Snow core samplers are inserted vertically from the top surface to the
snowpack. Samplers with teeth need to be twisted, the ones with
sharpened rims only need to be twisted in really dense snow. Depending
on the design, samples can be excavated with (cylinder samplers) or
without digging a snow pit (tube samplers). When the snowpack is deeper
than the height of the cylinder, measurements need to be repeated until
the soil surface is reached. To clearly separate one measurement level
from the next, the application of a thin plate is favorable. However,
such a plate was neither used with all cylinders nor for all
measurements in the campaigns. In both cases, depending on the weighing
system, either weight is measured or a direct reading of SWE is
conducted. If the depth of the core in the tube was less than 80 % of
the depth of the undisturbed snow, the core had likely spilled from the
tube or was not captured by the tooth-cutter. In this case, the observer
had to repeat the measurement. However, snow conditions during the field
campaigns were rather favorable and almost no need of repeating
measurements was necessary. Snow sample weight and volume data, combined
with the snow depth, result in bulk snow density and SWE values for
specific measurements.
In the case of Sodankylä, the Mann-Whitney-Wilcoxon test (Wilcoxon,
1945) was used to determine if the differences in the density
measurements performed by the different instruments are statistically
significant (p<0.05).
2.1 Field campaign in Blájföll, Iceland (March 2017, F1 in Fig. 1)

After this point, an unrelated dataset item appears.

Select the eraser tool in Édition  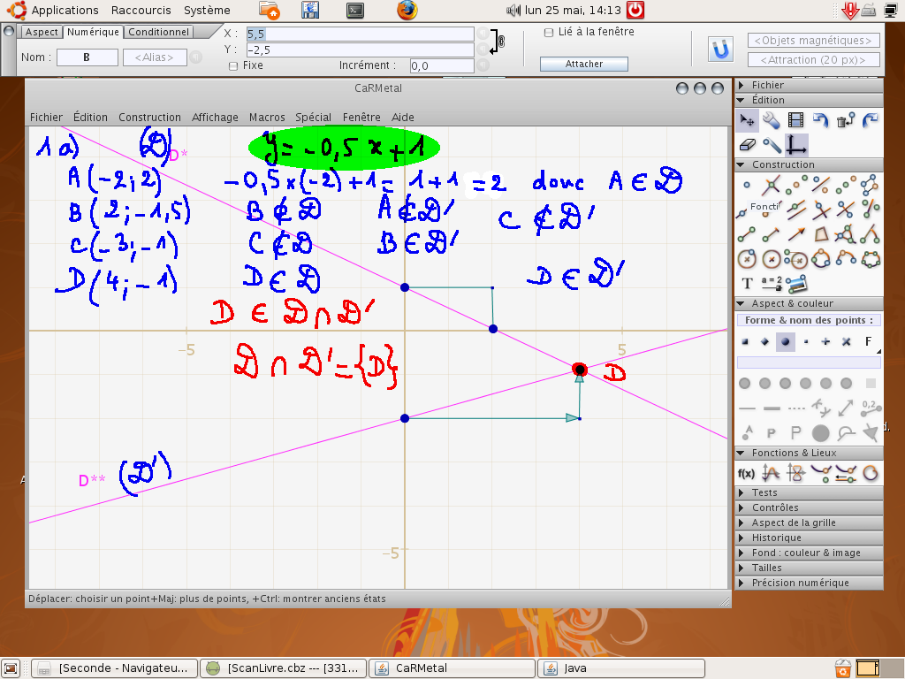pos(747,145)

The first field campaign was conducted on March 1st 2017 on two plots
located approximately 25 km south-east from Reykjavik in the foothills
of the Hengill volcano. The two plots were in close proximity to one
another but they differed in the nature of the ground surface. Plot 1
was located in an open area, approximately 200 m north of the
Hellisheiði Geothermal power plant (64.04ºN, 21.40ºW, 260 m a.s.l.).
Measurements on Plot 1 were taken at a paved parking lot of the power
plant. The ground was almost completely level and covered with a mix of
grass and asphalt. Plot 2 was located approximately 190 m to north of
Plot 1, at a lava plateau, with an irregular ground surface covered by
soft moss. With such setting, uncertainty related to sampling on uneven
terrain was largely reduced on Plot 1, while Plot 2 was considered as a
test polygon with challenging, very high ground surface irregularity. On
both plots the snowpack was cold and dry, with an average snow depth of
48 cm and 53 cm for Plot 1 and 2, respectively. Windblown surface
features and ice layers resulting from rain-on-snow events were
identified within the snowpack structure.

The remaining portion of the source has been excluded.